Larger pots can be more successful, and you can experiment with different combinations, some upright small shrubs and some trailing ones, with some bulbs that pop up when you are least expecting them.

Other plants which do well for a time in pots include the smaller banksias such as birthday candles, which prefers a little more shade in a pot, the smaller kangaroo paws, trigger grass, and the brachycome daisies.

If you wanted to trial the larger gums in pots such as silver princess, remember gums have a long tap root and if this is disturbed or gets pot bound it will have a bad effect on the plants growth. They also seek the depths, so pots will need to be off the ground.

As with all potted plants, keep an eye on them for water needs, bugs and general appearance. Some common problems are the soil becoming repellent (soak the whole pot in wetta soil), bugs (leave in peace, they need a home too!) or the plant generally looking sad- move to shade/sun or try a very dilute worm juice feed. Protect from snails, particularly kangaroo paws.

Helichrysum apiculatum

these bright sunny flowers with silver leaves would look well in a pot

these bright sunny flowers with silver leaves would look well in a pot

Is a prostrate grey furry leaved plant with bright yellow golden flowers in tight clusters. It is found in the Wilson Park carpark, in the front middle bed. It is tolerate of long periods of dry soil, and grows well in poor soil. It spreads easily, although it is also easily removed. It can be propagated from cuttings or rooted runners.
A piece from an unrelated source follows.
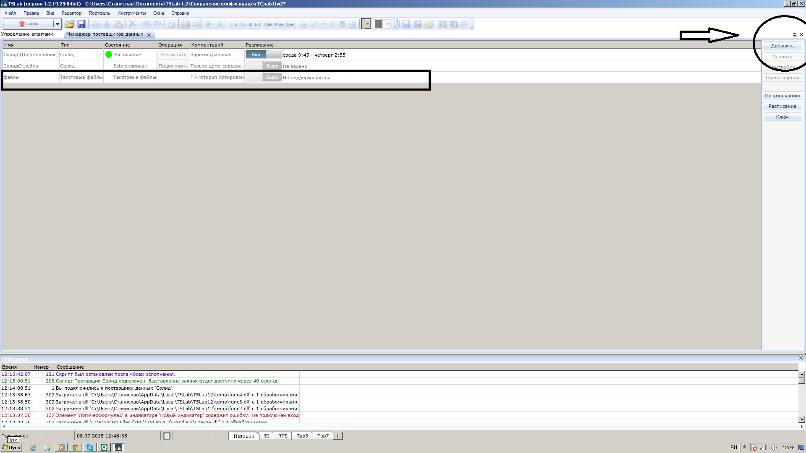Click the gray color swatch in toolbar

pyautogui.click(x=379, y=24)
Running Postman( Kennedia prostrate)

This is a groundcover native to the Casey area. It has three lobed leaves a little like clover, with bright red pea flowers from April to December. It spreads to around 2.5m, and can cover 1m in around a season. Not a thick groundcover, but does well under trees and shrubs. Once established, requires little to no watering. Will grow in clay, although needs reasonable drainage, or grow on a slope. A food source for Pea Blue Butterflies, aborigines used to drink the nectar from the flowers, and use the stems as ties.

 (Information from ‘Indigenous Plant Guide” City of Casey, the plant label and the couple growing in my yard)
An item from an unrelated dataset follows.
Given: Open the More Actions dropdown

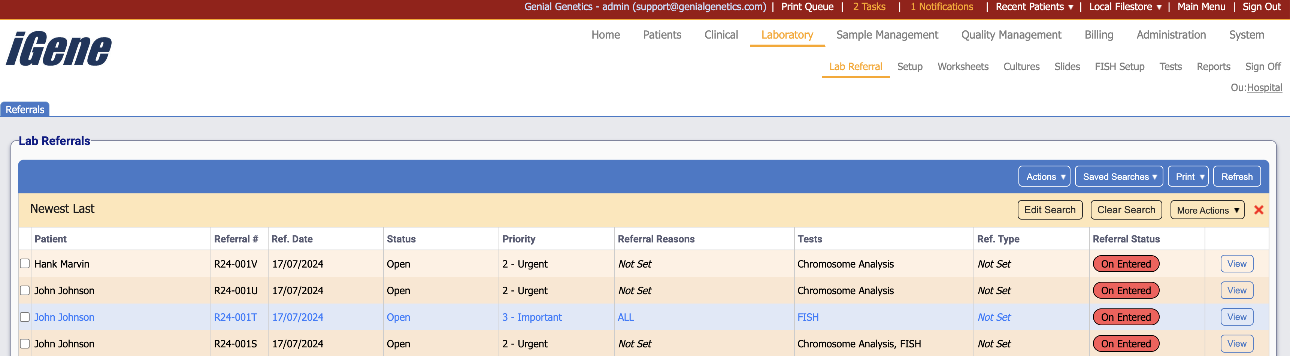Looking at the screenshot, I should [1207, 210].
Bulbine lilies ( Bulbine bulbosa)

These are small slender bulbs with succulent like leaves that grow to about 40cm. The flower is small but bright yellow, with multiple flowers on a taller stem. It flowers in Spring and Summer, often after rain. It grows well in the carpark, and several areas are thick with self seeded plantlets. They self seed easily. It needs a reasonable amount of water, although it can survive in a shadier area with only rainfall. Needs some care and water to get established, and even if the foliage dies down, it will often revive after rainfall. However can also thrive on neglect, as evidenced by the carpark.

 

This is a very hardy plant which grows into a low (~1m) spreading bush with soft textured hairy silver leaves. It strikes readily from cuttings. There is a fine example in the park, just at the entry area gate. There are some excellent dark blue flowered species in Cranbourne Botanic Park.

It grows well on clay soil, in full to half sun and requires little watering once established. The flowers are usually white, and appear in Spring-summer and every so often through the year. It can be pruned if it gets too leggy. It would also suit non native gardens as a background silver plant to offset pink or blue colour schemes.